In this project, we focus on the second option of simulation. To start the simulatoin, we only a simple call the build-in function start_simulation.

# Start simulation
fl.simulation.start_simulation(
    client_fn=get_client_fn(client_dataloaders),
    num_clients=NUM_CLIENTS,
    config=fl.server.ServerConfig(num_rounds=5),
    strategy=strategy, # Server side strategy discussed in Section Server
    client_resources=client_resources,
)

Data and Experiment Results

We conduct experiments using a public benchmark dataset for abnormal URL detection. Some statistics of the dataset is shown in the following table.

Category	Count	Ratio
benign	47,766	73.36%
defacement	11,899	18.28%
phishing	3,884	5.97%
malware	1,561	2.40%

In each experiment, we perform ten communication rounds. By default, there are ten participants, and two participants are selected for model training per round. The selected participants execute one epoch of training on their local models.

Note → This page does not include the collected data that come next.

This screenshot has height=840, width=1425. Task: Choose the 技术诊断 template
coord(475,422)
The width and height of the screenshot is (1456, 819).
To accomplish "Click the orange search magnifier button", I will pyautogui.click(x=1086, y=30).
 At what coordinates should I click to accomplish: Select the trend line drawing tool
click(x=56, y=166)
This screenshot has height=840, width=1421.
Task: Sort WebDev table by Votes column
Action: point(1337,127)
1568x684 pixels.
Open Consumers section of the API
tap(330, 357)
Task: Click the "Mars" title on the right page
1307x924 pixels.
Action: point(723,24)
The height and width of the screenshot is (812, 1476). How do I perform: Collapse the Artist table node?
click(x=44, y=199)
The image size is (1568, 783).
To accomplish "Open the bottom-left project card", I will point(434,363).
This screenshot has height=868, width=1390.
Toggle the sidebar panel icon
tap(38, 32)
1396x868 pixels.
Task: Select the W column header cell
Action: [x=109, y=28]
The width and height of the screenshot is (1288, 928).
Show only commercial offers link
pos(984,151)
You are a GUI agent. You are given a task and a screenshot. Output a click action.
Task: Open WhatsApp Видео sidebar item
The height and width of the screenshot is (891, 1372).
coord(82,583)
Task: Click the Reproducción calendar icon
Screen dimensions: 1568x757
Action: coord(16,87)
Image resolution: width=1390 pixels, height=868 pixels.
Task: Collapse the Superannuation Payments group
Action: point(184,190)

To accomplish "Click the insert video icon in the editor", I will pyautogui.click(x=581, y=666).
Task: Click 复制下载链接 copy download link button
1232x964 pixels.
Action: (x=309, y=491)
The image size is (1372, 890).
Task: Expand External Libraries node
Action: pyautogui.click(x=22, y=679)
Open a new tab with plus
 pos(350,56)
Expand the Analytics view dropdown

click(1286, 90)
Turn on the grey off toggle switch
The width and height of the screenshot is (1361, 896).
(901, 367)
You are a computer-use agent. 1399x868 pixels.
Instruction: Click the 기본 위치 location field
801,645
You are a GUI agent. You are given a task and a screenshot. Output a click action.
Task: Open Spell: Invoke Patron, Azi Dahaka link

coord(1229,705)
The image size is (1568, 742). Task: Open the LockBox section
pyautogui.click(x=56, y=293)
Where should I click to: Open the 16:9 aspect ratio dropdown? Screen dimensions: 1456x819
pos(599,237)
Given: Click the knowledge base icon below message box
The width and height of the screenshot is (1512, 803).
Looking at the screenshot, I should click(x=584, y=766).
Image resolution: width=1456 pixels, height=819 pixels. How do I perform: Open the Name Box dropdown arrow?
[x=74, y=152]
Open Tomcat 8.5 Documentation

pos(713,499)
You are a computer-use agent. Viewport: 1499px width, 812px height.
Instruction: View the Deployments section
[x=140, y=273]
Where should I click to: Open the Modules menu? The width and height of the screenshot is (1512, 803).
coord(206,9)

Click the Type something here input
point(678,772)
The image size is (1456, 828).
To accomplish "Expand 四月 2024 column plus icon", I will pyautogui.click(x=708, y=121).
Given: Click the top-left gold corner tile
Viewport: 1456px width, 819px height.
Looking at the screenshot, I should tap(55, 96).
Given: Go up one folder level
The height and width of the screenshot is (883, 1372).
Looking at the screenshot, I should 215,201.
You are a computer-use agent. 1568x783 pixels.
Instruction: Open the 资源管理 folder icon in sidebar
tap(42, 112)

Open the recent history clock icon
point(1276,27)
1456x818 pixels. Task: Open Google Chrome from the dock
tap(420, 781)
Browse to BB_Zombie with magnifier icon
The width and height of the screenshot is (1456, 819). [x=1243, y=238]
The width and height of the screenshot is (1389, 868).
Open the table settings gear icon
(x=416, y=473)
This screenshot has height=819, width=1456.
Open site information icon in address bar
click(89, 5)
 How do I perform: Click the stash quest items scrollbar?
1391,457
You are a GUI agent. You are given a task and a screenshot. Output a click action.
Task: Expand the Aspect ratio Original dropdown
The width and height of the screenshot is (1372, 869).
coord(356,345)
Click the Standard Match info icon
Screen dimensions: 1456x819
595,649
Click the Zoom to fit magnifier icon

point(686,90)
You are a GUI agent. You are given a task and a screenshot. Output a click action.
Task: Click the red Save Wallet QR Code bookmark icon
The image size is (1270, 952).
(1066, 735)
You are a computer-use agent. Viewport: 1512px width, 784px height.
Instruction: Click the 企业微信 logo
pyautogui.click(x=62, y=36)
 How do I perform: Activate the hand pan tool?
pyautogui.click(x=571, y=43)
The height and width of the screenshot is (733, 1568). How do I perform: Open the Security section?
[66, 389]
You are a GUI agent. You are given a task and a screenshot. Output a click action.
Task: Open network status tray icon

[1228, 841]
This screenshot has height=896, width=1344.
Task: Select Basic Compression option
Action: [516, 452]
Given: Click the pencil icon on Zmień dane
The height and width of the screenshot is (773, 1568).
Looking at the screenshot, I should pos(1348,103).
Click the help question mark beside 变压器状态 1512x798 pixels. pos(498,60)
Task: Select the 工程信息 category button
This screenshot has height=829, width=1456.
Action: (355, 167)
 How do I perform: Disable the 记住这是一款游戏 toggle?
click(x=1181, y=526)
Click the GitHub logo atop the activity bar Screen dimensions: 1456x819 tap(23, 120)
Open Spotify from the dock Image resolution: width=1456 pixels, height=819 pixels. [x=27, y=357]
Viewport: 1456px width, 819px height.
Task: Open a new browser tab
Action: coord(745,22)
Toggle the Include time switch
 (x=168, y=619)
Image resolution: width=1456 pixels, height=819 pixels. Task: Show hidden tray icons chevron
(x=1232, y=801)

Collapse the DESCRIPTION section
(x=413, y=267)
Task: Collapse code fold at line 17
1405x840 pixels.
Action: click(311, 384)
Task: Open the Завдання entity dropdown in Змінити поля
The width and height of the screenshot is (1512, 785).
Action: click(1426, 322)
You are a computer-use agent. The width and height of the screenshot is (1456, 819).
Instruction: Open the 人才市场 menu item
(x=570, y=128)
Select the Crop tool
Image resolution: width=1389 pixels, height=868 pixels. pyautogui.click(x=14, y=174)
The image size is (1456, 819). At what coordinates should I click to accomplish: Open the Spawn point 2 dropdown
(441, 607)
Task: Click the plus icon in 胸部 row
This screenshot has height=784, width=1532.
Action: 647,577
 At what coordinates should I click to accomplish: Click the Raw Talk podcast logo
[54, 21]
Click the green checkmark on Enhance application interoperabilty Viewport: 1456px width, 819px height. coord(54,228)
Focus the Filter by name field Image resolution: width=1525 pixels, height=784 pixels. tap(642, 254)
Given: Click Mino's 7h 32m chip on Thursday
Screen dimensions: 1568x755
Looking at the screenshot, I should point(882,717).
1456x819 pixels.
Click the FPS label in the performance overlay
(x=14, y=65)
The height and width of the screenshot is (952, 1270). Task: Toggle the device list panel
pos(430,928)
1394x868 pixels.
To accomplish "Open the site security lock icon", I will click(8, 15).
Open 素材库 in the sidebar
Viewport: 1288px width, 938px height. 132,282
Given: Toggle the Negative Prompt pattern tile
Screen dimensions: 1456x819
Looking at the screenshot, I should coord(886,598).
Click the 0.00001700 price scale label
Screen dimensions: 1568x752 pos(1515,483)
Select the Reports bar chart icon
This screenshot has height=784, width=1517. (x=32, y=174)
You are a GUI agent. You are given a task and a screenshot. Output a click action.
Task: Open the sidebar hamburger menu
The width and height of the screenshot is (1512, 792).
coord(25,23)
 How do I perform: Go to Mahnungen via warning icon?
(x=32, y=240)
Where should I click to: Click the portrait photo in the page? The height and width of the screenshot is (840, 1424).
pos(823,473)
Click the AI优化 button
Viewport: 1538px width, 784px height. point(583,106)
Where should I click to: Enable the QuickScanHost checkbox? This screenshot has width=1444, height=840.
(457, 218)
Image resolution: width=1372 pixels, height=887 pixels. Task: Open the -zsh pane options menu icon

The model performance on the IID and non-IID settings are shown in the figure below. We compare the performance of federated training to centralized and local training. To get a comprehensive view of the performance of federated training, for each client, we train a local model by using its local data alone. By comparing the performance of a local model and the federated model, we can study how much performance benefit a worker can achieve by participating in federated learning.


Experiment Results

The results of our experiments yield two important observations. Firstly, in the IID setting, the federated learning framework enables participants to collaboratively train malicious URL detectors with performance comparable to that of centralized trained classifiers. However, the performance improvement compared to local models is marginal. Secondly, in the non-IID setting, the three local models exhibit the worst performance. This is because the workers only have one type of malicious URLs in their training datasets, and their models cannot generalize to detect other types of malicious URLs. The results suggest that in the non-IID setting, clients can benefit significantly from collaborative training of malicious URL detectors with others, leading to significant performance improvements.

References

McMahan, Brendan, Eider Moore, Daniel Ramage, Seth Hampson, and Blaise Aguera y Arcas. 2017. “Communication-Efficient Learning of Deep Networks from Decentralized Data,” 1273–82.

Zhao, Yue, Meng Li, Liangzhen Lai, Naveen Suda, Damon Civin, and Vikas Chandra. 2018. “Federated Learning with Non-Iid Data.” arXiv Preprint arXiv:1806.00582.